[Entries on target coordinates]
-*-
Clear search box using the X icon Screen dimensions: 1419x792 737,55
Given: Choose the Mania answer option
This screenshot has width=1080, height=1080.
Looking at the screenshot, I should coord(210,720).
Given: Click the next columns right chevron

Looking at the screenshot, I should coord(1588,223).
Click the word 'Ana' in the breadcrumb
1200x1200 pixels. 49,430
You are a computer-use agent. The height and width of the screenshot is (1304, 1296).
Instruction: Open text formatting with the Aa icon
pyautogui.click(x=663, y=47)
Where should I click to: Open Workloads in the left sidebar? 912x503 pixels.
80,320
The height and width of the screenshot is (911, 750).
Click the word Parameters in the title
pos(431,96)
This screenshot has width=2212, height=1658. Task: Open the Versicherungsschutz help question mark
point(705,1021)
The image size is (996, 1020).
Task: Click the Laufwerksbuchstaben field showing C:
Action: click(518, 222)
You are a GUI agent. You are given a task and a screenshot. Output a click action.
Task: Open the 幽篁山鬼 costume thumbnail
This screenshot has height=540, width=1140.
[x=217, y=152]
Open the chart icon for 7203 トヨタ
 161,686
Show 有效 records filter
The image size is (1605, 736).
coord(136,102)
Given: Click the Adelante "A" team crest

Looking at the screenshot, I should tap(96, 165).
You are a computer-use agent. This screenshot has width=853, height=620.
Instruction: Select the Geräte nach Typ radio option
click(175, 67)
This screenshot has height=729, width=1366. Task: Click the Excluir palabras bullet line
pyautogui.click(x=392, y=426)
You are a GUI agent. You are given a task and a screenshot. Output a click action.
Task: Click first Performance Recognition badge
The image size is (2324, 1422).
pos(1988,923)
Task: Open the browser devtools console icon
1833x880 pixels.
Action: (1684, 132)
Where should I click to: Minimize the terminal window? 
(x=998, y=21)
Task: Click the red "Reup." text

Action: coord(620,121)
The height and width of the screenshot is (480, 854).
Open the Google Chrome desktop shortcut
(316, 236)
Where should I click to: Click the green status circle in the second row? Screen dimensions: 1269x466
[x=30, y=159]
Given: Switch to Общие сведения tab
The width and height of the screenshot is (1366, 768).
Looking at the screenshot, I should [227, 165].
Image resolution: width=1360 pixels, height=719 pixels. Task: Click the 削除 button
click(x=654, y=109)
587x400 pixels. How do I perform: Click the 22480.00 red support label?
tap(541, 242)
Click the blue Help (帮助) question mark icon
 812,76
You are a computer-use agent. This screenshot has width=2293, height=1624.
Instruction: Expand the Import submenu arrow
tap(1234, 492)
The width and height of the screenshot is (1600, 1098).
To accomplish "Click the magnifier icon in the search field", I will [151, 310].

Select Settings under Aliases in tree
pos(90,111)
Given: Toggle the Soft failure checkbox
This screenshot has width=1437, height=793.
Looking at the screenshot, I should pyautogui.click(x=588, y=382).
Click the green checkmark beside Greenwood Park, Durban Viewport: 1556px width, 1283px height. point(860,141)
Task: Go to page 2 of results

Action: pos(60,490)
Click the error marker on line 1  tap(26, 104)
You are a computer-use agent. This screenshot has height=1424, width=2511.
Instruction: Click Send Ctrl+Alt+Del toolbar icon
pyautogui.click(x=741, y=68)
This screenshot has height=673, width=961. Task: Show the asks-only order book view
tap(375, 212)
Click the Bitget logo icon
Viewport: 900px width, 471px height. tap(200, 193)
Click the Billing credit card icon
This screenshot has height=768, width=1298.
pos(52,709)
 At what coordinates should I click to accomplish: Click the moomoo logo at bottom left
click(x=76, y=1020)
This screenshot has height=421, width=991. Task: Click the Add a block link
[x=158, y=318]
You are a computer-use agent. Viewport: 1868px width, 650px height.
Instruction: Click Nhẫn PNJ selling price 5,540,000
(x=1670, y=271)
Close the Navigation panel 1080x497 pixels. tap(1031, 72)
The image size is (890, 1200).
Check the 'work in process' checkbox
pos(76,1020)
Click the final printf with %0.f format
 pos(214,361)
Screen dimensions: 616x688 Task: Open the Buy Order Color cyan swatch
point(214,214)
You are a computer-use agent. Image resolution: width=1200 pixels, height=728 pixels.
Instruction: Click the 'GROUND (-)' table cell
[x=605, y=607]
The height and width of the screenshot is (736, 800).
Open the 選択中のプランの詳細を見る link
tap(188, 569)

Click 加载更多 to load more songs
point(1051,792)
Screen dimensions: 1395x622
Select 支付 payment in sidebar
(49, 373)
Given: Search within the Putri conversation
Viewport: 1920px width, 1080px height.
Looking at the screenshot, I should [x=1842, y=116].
-*-
-- What you should do --
Rewrite the items above, changing every "Screen dimensions" to "Screen size" and leaving everything else untouched.

-- Task answer --
Clear search box using the X icon Screen size: 1419x792 737,55
Given: Choose the Mania answer option
This screenshot has width=1080, height=1080.
Looking at the screenshot, I should coord(210,720).
Given: Click the next columns right chevron

Looking at the screenshot, I should coord(1588,223).
Click the word 'Ana' in the breadcrumb
1200x1200 pixels. 49,430
You are a computer-use agent. The height and width of the screenshot is (1304, 1296).
Instruction: Open text formatting with the Aa icon
pyautogui.click(x=663, y=47)
Where should I click to: Open Workloads in the left sidebar? 912x503 pixels.
80,320
The height and width of the screenshot is (911, 750).
Click the word Parameters in the title
pos(431,96)
This screenshot has width=2212, height=1658. Task: Open the Versicherungsschutz help question mark
point(705,1021)
The image size is (996, 1020).
Task: Click the Laufwerksbuchstaben field showing C:
Action: click(518, 222)
You are a GUI agent. You are given a task and a screenshot. Output a click action.
Task: Open the 幽篁山鬼 costume thumbnail
This screenshot has height=540, width=1140.
[x=217, y=152]
Open the chart icon for 7203 トヨタ
 161,686
Show 有效 records filter
The image size is (1605, 736).
coord(136,102)
Given: Click the Adelante "A" team crest

Looking at the screenshot, I should tap(96, 165).
You are a computer-use agent. This screenshot has width=853, height=620.
Instruction: Select the Geräte nach Typ radio option
click(175, 67)
This screenshot has height=729, width=1366. Task: Click the Excluir palabras bullet line
pyautogui.click(x=392, y=426)
You are a GUI agent. You are given a task and a screenshot. Output a click action.
Task: Click first Performance Recognition badge
The image size is (2324, 1422).
pos(1988,923)
Task: Open the browser devtools console icon
1833x880 pixels.
Action: (1684, 132)
Where should I click to: Minimize the terminal window? 
(x=998, y=21)
Task: Click the red "Reup." text

Action: coord(620,121)
The height and width of the screenshot is (480, 854).
Open the Google Chrome desktop shortcut
(316, 236)
Where should I click to: Click the green status circle in the second row? Screen size: 1269x466
[x=30, y=159]
Given: Switch to Общие сведения tab
The width and height of the screenshot is (1366, 768).
Looking at the screenshot, I should [227, 165].
Image resolution: width=1360 pixels, height=719 pixels. Task: Click the 削除 button
click(x=654, y=109)
587x400 pixels. How do I perform: Click the 22480.00 red support label?
tap(541, 242)
Click the blue Help (帮助) question mark icon
 812,76
You are a computer-use agent. This screenshot has width=2293, height=1624.
Instruction: Expand the Import submenu arrow
tap(1234, 492)
The width and height of the screenshot is (1600, 1098).
To accomplish "Click the magnifier icon in the search field", I will [151, 310].

Select Settings under Aliases in tree
pos(90,111)
Given: Toggle the Soft failure checkbox
This screenshot has width=1437, height=793.
Looking at the screenshot, I should pyautogui.click(x=588, y=382).
Click the green checkmark beside Greenwood Park, Durban Viewport: 1556px width, 1283px height. point(860,141)
Task: Go to page 2 of results

Action: pos(60,490)
Click the error marker on line 1  tap(26, 104)
You are a computer-use agent. This screenshot has height=1424, width=2511.
Instruction: Click Send Ctrl+Alt+Del toolbar icon
pyautogui.click(x=741, y=68)
This screenshot has height=673, width=961. Task: Show the asks-only order book view
tap(375, 212)
Click the Bitget logo icon
Viewport: 900px width, 471px height. tap(200, 193)
Click the Billing credit card icon
This screenshot has height=768, width=1298.
pos(52,709)
 At what coordinates should I click to accomplish: Click the moomoo logo at bottom left
click(x=76, y=1020)
This screenshot has height=421, width=991. Task: Click the Add a block link
[x=158, y=318]
You are a computer-use agent. Viewport: 1868px width, 650px height.
Instruction: Click Nhẫn PNJ selling price 5,540,000
(x=1670, y=271)
Close the Navigation panel 1080x497 pixels. tap(1031, 72)
The image size is (890, 1200).
Check the 'work in process' checkbox
pos(76,1020)
Click the final printf with %0.f format
 pos(214,361)
Screen size: 616x688 Task: Open the Buy Order Color cyan swatch
point(214,214)
You are a computer-use agent. Image resolution: width=1200 pixels, height=728 pixels.
Instruction: Click the 'GROUND (-)' table cell
[x=605, y=607]
The height and width of the screenshot is (736, 800).
Open the 選択中のプランの詳細を見る link
tap(188, 569)

Click 加载更多 to load more songs
point(1051,792)
Screen size: 1395x622
Select 支付 payment in sidebar
(49, 373)
Given: Search within the Putri conversation
Viewport: 1920px width, 1080px height.
Looking at the screenshot, I should [x=1842, y=116].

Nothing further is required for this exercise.